With rail networks connecting to Thailand, Vietnam and Cambodia planned, the Lao PDR will have direct “sea-link” access to key regional port facilities, broadening the country’s trade and investment opportunities.
Overall, the strengthening of the 70-year-old Thai-Lao relations will also promote national and regional resilience and improve the wellbeing of 60 million people living in lower riparian countries in the Mekong sub-region, not to mention the 656 million population of the ASEAN Community.
That was the message conveyed by Laotian Prime Minister Phankham Viphavanh and his delegation during his two-day visit to Thailand last week. Both sides decided to elevate their ties to a “Strategic Partnership for Growth and Sustainable Development”. This is a significant development, as both countries share a long common border, language and culture and enjoy excellent and stable relations. This was Phankham’s first visit since taking over the premiership last October.
During the bilateral talks, the two sides discussed ways to promote cooperation in key areas, such as economic recovery post-COVID, connectivity, border security, public health, digitalization and future expansion throughout mainland Southeast Asia.
At the meeting, Prayut expressed the Thai Government’s support for the establishment of a Thai-Lao PDR friendship centre for social development, to provide a one-stop point of service and support for victims of human trafficking in Xaythany District of Vientiane.
In the past few months, transportation of food and fruit between Thailand, the Lao PDR and China, through the new network, has been facing difficulties due to bureaucratic bottle-necks and COVID-19 related measures. The visit allowed the public and private sectors from both sides to discuss ways to smooth out these hurdles.

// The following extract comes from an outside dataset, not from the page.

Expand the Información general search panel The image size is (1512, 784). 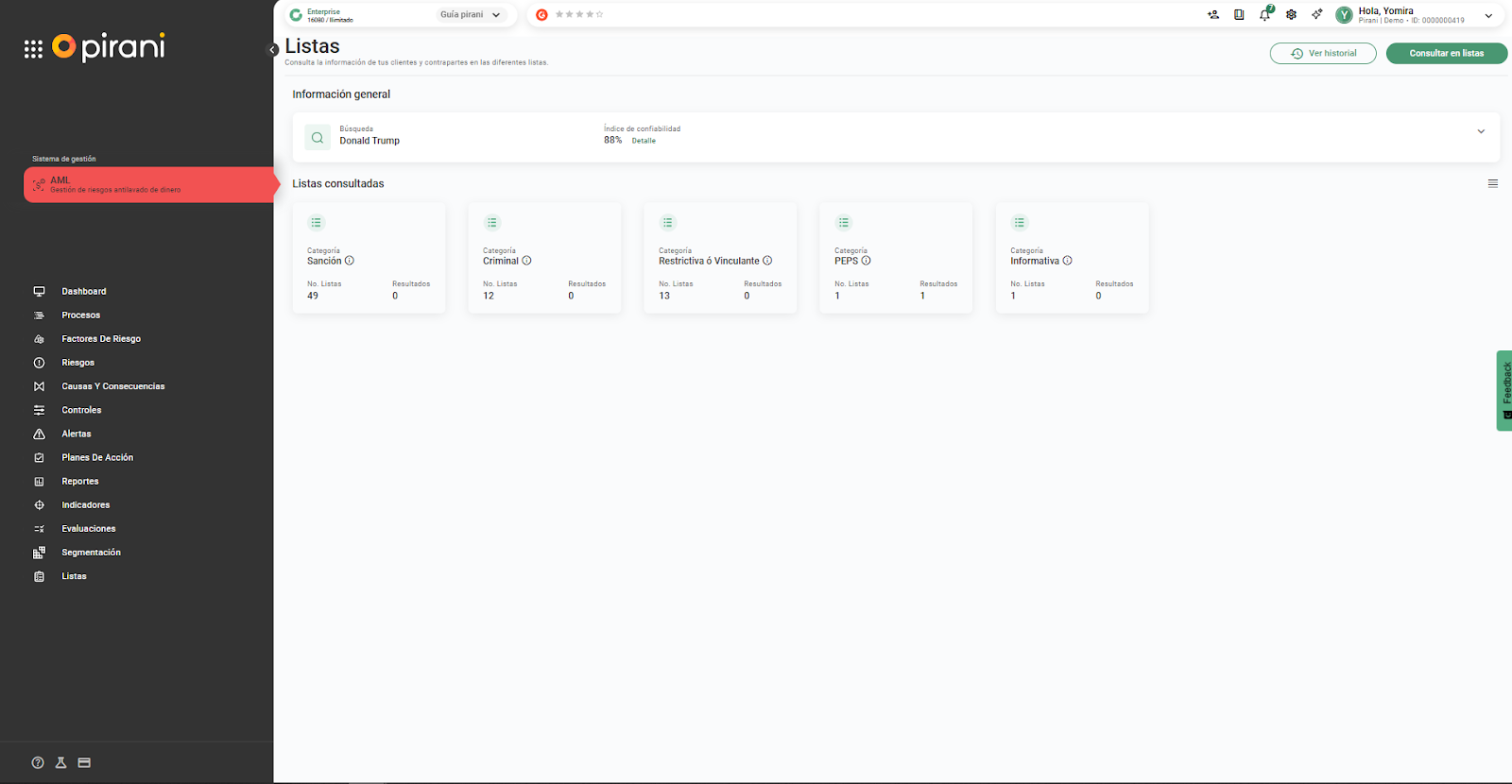click(1481, 132)
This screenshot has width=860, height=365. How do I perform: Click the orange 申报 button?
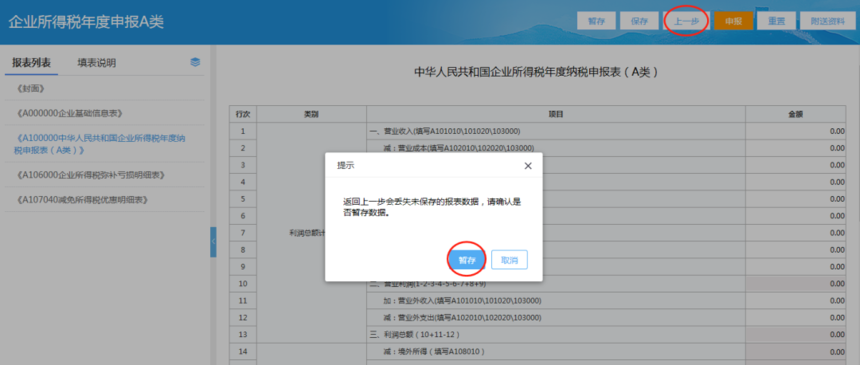pos(733,21)
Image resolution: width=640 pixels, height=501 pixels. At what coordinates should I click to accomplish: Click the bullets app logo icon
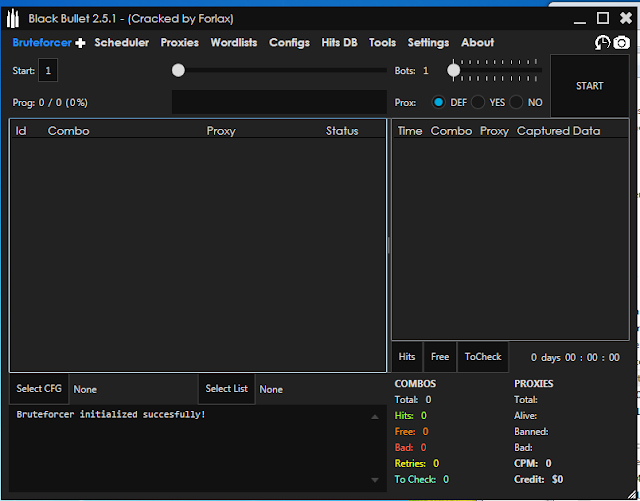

The neighbours share an over 1,800km border, over half of which is demarcated by the Mekong River. Therefore, both sides are strengthening their mutual cooperation, to prevent cross-border criminal activities including human trafficking and other scams. To increase tourism, trade and people-to-people exchange, Thailand expressed its readiness to support the plan to construct the Xieng Man-Luang Prabang Bridge. It will be the seventh bridge linking the two countries.
On the sidelines of the bilateral visit, Phankham also presided over the Thai-Lao Business Talk and Networking event, which was attended by 200 local and foreign businessmen and investors. Laotian and Thais representatives from the government and private sectors agreed that the high value add of the high-speed train, linking Southern China to The Lao PDR, will benefit the economic development of the region, especially with regards to Thai manufactured and agricultural products.
They also agreed that the two countries share the same business ecosystem, which can propel business growth and investment potential in all respects, including ICT, industry, agriculture and tourism, through logistics development.
One of the new areas of cooperation concerns the digital economy and clean energy. Thailand pledged to support the Lao PDR in the development of digital skills and capacity building of human resources, as well as in the improvement of the international payment system.
In recent years, under the leadership of President Thongloun Sisoulith, the Lao PDR has embarked on an ambitious plan to advance economic development and engagement with foreign countries, especially in the diversification of investments, from mining and hydroelectric power. The government’s pledge to reduce reliance on natural mineral resources was well received by the international community.
As a close neighbour of the Lao PDR, Thailand should accelerate its cooperation in the area of human resource development, especially in the public health sector, to help the Lao PDR weather the negative impacts of COVID-19, so that the two neighbours can move forward together.